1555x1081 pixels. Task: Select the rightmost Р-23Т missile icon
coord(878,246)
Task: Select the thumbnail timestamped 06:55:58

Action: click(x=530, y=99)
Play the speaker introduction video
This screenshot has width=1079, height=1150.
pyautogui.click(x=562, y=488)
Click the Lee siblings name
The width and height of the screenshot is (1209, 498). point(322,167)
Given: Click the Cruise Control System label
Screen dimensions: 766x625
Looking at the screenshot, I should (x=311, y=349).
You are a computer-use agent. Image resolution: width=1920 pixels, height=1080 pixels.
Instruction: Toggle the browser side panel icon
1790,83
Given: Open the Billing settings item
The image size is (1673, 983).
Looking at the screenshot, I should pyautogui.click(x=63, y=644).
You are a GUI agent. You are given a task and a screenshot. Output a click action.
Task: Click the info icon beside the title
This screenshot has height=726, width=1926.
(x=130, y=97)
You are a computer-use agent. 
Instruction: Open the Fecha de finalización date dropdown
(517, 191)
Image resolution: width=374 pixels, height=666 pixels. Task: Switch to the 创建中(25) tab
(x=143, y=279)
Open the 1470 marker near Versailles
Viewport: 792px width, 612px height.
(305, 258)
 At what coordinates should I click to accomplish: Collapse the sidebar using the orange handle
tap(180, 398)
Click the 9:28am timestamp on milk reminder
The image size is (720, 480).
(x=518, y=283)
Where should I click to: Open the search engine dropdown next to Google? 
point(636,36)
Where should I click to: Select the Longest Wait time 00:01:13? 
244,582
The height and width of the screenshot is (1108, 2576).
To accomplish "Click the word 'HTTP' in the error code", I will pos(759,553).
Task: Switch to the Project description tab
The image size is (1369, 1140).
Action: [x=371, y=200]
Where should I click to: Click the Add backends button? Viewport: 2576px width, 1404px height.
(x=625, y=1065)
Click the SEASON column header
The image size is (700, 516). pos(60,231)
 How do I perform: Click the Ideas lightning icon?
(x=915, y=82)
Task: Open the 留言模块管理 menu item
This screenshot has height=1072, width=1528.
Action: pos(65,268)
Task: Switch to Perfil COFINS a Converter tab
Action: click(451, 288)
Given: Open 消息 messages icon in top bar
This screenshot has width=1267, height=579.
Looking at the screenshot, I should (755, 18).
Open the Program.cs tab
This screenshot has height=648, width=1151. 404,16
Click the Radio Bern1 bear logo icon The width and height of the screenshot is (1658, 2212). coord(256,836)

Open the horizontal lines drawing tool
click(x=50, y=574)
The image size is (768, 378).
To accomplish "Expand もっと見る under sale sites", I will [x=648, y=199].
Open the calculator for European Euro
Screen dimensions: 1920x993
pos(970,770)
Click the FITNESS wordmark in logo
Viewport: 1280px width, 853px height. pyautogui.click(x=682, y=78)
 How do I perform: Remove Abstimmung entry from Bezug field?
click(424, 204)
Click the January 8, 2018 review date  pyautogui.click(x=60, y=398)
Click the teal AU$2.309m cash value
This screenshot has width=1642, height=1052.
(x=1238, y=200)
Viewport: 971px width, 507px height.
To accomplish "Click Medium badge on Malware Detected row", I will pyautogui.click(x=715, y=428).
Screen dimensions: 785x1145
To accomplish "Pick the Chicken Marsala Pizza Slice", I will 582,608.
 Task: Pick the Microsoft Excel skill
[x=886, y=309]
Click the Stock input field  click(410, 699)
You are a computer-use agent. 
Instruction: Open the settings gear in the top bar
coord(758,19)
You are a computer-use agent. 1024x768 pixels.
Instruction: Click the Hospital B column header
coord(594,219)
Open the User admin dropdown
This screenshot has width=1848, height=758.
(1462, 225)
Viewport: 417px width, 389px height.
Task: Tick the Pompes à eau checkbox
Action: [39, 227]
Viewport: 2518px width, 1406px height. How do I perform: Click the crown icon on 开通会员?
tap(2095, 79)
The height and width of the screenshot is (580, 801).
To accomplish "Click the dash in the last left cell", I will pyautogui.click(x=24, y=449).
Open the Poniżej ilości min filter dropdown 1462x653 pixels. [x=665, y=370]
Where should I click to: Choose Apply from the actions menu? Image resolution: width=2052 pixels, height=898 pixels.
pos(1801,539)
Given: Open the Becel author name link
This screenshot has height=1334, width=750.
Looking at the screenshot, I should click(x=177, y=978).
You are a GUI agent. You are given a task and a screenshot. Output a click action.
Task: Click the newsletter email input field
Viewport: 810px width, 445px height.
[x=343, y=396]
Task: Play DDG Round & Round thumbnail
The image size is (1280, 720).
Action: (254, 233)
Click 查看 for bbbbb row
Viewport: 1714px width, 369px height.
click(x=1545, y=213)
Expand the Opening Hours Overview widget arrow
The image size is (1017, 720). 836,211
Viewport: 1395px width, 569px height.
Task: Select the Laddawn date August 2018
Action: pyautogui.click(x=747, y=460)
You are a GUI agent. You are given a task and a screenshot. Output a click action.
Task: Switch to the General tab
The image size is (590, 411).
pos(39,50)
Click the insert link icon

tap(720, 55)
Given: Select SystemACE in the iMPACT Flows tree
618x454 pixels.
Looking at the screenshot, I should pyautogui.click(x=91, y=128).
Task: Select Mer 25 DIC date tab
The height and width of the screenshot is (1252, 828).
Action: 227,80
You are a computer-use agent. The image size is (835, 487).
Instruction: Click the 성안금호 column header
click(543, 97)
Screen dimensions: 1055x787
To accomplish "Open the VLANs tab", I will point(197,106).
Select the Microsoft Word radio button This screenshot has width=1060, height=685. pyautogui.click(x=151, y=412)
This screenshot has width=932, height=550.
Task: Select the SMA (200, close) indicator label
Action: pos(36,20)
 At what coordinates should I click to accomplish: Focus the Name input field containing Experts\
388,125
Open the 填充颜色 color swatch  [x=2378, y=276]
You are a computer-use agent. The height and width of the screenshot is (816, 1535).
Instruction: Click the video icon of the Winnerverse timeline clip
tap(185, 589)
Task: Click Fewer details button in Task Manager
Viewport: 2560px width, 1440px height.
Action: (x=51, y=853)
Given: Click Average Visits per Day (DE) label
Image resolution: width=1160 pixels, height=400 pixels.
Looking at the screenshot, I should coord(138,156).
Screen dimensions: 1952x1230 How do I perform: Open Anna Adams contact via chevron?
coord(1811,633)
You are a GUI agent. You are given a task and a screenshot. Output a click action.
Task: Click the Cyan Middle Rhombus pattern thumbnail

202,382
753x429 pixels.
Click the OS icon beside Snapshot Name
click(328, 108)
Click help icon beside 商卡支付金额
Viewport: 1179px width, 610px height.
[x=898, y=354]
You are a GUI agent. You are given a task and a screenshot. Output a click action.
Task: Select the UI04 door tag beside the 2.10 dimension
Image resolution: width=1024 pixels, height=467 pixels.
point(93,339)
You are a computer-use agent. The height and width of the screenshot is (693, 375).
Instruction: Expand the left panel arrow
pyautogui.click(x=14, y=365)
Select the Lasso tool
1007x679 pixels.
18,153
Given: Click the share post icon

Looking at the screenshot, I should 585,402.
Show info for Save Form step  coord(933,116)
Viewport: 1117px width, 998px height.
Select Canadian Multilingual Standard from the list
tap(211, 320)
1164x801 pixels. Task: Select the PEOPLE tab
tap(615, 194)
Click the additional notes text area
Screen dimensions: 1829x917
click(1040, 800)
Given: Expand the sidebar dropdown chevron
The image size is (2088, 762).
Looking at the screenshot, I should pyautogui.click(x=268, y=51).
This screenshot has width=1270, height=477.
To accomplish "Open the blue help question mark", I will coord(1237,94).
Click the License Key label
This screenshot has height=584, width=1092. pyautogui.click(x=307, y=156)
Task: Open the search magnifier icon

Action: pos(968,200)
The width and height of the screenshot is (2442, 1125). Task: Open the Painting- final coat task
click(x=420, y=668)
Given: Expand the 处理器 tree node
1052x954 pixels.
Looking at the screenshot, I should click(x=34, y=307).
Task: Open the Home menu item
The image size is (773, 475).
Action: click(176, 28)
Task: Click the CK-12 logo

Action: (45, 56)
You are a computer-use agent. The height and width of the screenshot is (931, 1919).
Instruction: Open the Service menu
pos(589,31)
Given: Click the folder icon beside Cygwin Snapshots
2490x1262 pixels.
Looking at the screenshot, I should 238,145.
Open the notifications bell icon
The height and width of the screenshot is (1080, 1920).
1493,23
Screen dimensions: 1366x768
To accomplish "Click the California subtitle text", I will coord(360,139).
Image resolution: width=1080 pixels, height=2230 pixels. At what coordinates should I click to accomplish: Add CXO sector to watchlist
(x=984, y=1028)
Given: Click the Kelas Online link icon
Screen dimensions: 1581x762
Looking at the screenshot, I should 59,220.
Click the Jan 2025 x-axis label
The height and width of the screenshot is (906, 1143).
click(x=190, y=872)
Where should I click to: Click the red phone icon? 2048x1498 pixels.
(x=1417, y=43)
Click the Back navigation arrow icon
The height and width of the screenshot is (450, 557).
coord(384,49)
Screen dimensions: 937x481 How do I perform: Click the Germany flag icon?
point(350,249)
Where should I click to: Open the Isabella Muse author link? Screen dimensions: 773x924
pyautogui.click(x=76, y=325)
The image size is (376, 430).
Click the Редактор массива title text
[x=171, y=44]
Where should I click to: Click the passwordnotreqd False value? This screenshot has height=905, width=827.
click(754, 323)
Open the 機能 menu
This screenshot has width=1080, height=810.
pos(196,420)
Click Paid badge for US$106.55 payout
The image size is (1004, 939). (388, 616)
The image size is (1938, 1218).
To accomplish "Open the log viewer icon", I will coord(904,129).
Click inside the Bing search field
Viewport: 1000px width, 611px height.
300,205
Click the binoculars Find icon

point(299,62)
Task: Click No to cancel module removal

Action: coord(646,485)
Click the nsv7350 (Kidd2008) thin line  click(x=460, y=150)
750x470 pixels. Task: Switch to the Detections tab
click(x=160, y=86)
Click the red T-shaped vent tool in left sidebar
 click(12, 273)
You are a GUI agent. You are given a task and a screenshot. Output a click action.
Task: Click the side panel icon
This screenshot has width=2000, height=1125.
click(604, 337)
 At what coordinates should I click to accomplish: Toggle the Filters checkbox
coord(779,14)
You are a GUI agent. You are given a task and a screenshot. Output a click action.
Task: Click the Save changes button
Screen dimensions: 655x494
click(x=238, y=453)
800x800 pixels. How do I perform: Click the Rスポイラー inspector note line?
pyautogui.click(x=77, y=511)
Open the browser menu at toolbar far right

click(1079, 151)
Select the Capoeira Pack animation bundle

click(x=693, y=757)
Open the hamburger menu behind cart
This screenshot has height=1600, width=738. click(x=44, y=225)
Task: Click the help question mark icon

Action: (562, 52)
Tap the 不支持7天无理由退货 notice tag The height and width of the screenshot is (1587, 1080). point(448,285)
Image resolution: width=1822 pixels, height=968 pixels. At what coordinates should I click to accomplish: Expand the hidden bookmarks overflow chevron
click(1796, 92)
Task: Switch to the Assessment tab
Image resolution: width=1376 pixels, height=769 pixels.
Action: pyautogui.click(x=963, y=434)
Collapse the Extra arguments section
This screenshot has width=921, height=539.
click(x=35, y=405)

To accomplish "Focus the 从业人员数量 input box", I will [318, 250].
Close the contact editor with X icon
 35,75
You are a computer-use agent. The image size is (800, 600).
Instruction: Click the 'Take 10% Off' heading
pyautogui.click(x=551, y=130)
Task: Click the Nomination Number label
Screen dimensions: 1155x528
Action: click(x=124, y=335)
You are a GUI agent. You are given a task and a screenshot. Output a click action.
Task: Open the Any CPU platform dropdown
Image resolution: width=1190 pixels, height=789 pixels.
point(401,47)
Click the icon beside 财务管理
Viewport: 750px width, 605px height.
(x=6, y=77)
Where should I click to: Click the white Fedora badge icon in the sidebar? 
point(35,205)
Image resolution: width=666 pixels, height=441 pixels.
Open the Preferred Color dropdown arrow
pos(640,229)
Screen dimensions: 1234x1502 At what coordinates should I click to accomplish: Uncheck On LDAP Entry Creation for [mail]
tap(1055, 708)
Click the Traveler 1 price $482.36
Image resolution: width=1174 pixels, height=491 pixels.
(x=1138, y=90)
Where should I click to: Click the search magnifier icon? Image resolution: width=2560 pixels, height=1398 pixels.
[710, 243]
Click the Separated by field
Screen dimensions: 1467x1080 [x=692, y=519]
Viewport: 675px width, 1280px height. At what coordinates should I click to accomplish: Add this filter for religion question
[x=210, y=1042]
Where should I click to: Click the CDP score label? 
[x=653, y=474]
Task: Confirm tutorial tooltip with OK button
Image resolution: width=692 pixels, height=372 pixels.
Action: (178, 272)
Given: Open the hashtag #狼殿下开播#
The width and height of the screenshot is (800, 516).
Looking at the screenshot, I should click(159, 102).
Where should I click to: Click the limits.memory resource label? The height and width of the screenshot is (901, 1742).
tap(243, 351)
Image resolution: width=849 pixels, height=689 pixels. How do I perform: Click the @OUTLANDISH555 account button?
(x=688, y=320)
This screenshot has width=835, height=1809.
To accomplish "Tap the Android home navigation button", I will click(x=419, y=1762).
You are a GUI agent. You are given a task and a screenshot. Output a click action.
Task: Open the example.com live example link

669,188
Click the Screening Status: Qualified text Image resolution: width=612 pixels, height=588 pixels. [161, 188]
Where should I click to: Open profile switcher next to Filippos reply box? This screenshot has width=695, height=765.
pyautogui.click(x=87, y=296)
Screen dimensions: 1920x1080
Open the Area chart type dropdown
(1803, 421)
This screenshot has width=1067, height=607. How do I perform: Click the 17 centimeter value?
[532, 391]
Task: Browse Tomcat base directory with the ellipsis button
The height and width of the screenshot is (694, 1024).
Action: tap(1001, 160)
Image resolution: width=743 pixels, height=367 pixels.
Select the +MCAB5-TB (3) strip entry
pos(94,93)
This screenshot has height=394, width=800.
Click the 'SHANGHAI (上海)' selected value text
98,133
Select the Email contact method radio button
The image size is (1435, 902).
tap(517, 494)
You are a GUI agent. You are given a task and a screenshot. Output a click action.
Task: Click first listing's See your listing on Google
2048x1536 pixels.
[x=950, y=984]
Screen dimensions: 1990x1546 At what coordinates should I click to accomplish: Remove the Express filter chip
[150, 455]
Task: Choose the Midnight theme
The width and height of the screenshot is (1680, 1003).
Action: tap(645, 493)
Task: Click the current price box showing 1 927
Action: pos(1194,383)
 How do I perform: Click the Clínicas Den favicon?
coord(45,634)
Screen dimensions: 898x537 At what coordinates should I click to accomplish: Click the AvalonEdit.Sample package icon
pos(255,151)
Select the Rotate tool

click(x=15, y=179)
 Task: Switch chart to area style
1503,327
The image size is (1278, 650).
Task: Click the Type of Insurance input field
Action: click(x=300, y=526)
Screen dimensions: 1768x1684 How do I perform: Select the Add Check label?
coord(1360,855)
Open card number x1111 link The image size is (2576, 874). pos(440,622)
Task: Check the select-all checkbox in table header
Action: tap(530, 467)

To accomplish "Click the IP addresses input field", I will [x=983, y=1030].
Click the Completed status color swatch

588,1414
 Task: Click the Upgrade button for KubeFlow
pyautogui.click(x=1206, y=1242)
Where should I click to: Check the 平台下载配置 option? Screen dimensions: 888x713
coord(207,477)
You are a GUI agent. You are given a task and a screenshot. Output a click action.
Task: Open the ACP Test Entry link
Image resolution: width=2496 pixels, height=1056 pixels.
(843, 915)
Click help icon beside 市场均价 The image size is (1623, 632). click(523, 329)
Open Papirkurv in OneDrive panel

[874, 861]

◆ What to do: Lay out the lines of the listing as a Markdown table with the columns Row and Line, one line per row, skipping any blank lines. Start at the line that contains "Task: Confirm tutorial tooltip with OK button" and end at the line that contains "will click(x=419, y=1762).", including both.

◆ Finished task:
| Row | Line |
|---|---|
| 1 | Task: Confirm tutorial tooltip with OK button |
| 2 | Image resolution: width=692 pixels, height=372 pixels. |
| 3 | Action: (178, 272) |
| 4 | Given: Open the hashtag #狼殿下开播# |
| 5 | The width and height of the screenshot is (800, 516). |
| 6 | Looking at the screenshot, I should click(159, 102). |
| 7 | Where should I click to: Click the limits.memory resource label? The height and width of the screenshot is (901, 1742). |
| 8 | tap(243, 351) |
| 9 | Image resolution: width=849 pixels, height=689 pixels. How do I perform: Click the @OUTLANDISH555 account button? |
| 10 | (x=688, y=320) |
| 11 | This screenshot has width=835, height=1809. |
| 12 | To accomplish "Tap the Android home navigation button", I will click(x=419, y=1762). |